INFO: 2022/01/27 08:33:13 redis.go:342 Task not registered with this worker. Requeuing message: {"UUID":"task_7026263a-d085-4492-8fa8-e4b83b2c8d59","Name":"add","RoutingKey":"","ETA":null,"GroupUUID":"","GroupTaskCount":0,"Args":[{"Name":"","Type":"int32","Value":2},{"Name":"","Type":"int32","Value":4}],"Headers":{},"Priority":0,"Immutable":false,"RetryCount":0,"RetryTimeout":0,"OnSuccess":null,"OnError":null,"ChordCallback":null,"BrokerMessageGroupId":"","SQSReceiptHandle":"","StopTaskDeletionOnError":false,"IgnoreWhenTaskNotRegistered":false}

I suspect this can be fixed by setting IgnoreWhenTaskNotRegistered to True however this doesn't seem like a very elegant solution.

Task signatures also have a RoutingKey field but there was no info in the docs on how to configure a worker to only consume tasks from a specific routing key.

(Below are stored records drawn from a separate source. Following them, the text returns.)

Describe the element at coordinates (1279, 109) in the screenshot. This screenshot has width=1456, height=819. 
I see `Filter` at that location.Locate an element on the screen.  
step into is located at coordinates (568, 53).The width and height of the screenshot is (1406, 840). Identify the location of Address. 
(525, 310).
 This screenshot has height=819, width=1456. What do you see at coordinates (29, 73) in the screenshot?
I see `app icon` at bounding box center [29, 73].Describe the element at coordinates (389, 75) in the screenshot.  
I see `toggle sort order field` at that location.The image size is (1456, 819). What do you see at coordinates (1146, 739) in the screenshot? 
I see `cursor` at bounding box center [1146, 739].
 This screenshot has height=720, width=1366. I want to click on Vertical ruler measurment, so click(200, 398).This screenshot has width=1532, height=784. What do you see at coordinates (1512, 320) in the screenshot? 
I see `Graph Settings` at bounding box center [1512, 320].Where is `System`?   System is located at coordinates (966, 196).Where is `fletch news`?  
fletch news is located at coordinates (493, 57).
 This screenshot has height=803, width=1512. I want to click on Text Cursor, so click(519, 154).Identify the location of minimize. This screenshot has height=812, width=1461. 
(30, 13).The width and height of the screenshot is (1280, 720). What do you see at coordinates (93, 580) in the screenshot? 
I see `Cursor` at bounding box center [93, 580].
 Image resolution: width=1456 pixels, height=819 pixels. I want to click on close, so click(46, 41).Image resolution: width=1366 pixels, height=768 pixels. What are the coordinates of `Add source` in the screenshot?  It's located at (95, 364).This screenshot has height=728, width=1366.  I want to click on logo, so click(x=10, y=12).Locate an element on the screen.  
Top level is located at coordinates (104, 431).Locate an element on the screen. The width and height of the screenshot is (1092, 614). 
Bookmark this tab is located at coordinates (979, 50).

Also, one other solution would be to have separate machinery task servers but this would take away the ability to use workflows and orchestrate tasks between workers.


Solution

  • Found the solution through some trial and error.

    Setting IgnoreWhenTaskNotRegistered to true isn't a correct solution since, unlike what I initially thought, the worker still consumes the unregistered task and then discards it instead of requeuing it.

    The correct way to route tasks is to set RoutingKey in the task's signature to the desired queue's name and use taskserver.NewCustomQueueWorker to get a queue specific worker object instead of taskserver.NewWorker

    Sending a task to a specific queue:

    task := tasks.Signature{
        Name: "<TASKNAME>",
        RoutingKey: "<QUEUE>",
        Args: []tasks.Arg{
            // args...
        },
    }
    
    res, err := taskserver.SendTask(&task)
    if err != nil {
        // handle error
    }
    

    And starting a worker to consume from a specific queue:

    worker := taskserver.NewCustomQueueWorker("<WORKERNAME>", concurrency, "<QUEUE>")
    if err := worker.Launch(); err != nil {
        // handle error
    }
    

    Still not quite sure how to tell a worker to consume from a set of queues as NewCustomQueueWorker only accepts a single string as it's queue name, however that's a relatively minor detail.